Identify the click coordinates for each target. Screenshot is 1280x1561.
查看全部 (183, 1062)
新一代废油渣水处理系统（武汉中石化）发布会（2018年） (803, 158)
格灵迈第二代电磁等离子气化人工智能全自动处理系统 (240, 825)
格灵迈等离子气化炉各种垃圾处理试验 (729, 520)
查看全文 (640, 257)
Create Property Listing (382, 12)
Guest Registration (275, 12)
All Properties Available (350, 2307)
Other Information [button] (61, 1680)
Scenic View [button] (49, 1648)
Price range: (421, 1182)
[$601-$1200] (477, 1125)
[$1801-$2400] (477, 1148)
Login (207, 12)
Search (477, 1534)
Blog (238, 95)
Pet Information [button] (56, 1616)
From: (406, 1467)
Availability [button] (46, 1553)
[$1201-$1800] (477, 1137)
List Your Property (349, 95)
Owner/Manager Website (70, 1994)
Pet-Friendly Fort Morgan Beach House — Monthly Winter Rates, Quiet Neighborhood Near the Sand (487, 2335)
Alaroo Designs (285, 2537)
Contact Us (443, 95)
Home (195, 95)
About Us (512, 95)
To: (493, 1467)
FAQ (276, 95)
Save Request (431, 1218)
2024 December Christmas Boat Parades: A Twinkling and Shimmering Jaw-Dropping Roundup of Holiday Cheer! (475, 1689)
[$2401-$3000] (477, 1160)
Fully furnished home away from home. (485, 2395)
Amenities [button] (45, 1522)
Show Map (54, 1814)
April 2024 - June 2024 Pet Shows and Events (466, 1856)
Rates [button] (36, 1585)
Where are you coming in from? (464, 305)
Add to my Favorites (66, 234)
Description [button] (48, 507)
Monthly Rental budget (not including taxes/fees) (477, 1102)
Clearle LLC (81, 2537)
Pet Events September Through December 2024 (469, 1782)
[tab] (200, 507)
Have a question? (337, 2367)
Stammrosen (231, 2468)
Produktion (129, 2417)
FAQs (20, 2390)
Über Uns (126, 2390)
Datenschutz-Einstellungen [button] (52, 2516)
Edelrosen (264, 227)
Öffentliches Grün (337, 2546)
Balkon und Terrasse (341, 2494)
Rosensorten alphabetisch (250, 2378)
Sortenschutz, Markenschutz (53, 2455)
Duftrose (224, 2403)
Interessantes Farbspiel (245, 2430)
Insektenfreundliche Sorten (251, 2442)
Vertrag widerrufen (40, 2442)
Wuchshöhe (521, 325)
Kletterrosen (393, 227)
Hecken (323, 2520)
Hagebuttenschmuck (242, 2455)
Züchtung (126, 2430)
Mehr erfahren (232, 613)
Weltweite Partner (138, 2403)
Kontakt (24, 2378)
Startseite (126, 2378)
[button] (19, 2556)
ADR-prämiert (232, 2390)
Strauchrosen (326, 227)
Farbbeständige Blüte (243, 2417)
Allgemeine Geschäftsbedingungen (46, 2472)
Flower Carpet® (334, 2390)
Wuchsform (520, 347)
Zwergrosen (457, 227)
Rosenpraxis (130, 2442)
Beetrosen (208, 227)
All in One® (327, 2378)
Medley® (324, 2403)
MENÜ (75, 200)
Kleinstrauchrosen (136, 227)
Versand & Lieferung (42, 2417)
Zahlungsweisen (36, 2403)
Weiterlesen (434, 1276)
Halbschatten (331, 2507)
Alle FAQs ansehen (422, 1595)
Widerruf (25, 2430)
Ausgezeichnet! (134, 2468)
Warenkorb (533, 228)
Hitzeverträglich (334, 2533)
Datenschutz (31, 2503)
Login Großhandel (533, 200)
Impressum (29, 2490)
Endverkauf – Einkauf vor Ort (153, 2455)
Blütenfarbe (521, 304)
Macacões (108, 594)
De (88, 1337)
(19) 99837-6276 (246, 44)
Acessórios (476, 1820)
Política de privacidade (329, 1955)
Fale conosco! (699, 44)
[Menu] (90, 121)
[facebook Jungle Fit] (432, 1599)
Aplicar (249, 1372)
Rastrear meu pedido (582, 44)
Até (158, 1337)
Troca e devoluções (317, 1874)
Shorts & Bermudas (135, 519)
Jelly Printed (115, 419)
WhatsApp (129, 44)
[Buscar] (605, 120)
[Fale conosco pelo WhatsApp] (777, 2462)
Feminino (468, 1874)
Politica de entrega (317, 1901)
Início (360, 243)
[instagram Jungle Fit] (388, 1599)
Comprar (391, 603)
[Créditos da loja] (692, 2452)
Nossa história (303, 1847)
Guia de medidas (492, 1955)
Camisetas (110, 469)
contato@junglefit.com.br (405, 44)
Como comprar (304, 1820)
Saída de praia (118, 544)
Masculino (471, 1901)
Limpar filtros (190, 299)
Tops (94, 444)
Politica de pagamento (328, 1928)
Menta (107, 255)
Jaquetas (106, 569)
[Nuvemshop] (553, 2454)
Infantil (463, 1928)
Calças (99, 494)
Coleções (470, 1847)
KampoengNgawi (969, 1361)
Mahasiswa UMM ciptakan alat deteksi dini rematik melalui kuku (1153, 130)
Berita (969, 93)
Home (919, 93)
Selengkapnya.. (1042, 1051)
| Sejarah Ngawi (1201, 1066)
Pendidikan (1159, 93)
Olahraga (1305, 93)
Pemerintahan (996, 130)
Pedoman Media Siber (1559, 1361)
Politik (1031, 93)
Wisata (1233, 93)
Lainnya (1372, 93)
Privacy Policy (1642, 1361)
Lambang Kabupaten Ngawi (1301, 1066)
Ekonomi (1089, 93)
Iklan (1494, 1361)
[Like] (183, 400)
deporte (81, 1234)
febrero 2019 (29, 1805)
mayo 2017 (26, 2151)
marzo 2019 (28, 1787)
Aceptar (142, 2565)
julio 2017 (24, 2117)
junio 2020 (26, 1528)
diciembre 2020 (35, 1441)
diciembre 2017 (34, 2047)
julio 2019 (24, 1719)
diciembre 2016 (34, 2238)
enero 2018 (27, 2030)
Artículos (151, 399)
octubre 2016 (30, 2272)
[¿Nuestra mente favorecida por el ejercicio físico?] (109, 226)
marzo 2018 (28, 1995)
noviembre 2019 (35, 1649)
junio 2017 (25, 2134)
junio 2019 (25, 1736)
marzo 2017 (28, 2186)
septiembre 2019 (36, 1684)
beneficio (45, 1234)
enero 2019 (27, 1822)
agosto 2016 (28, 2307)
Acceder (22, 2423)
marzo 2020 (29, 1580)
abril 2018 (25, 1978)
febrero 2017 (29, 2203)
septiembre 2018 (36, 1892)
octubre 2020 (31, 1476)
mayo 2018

### WHAT IS EXPECTED
What lines in the material above hold the word "Fale"? Pull them out.

### TASK RESULT
Fale conosco! (699, 44)
[Fale conosco pelo WhatsApp] (777, 2462)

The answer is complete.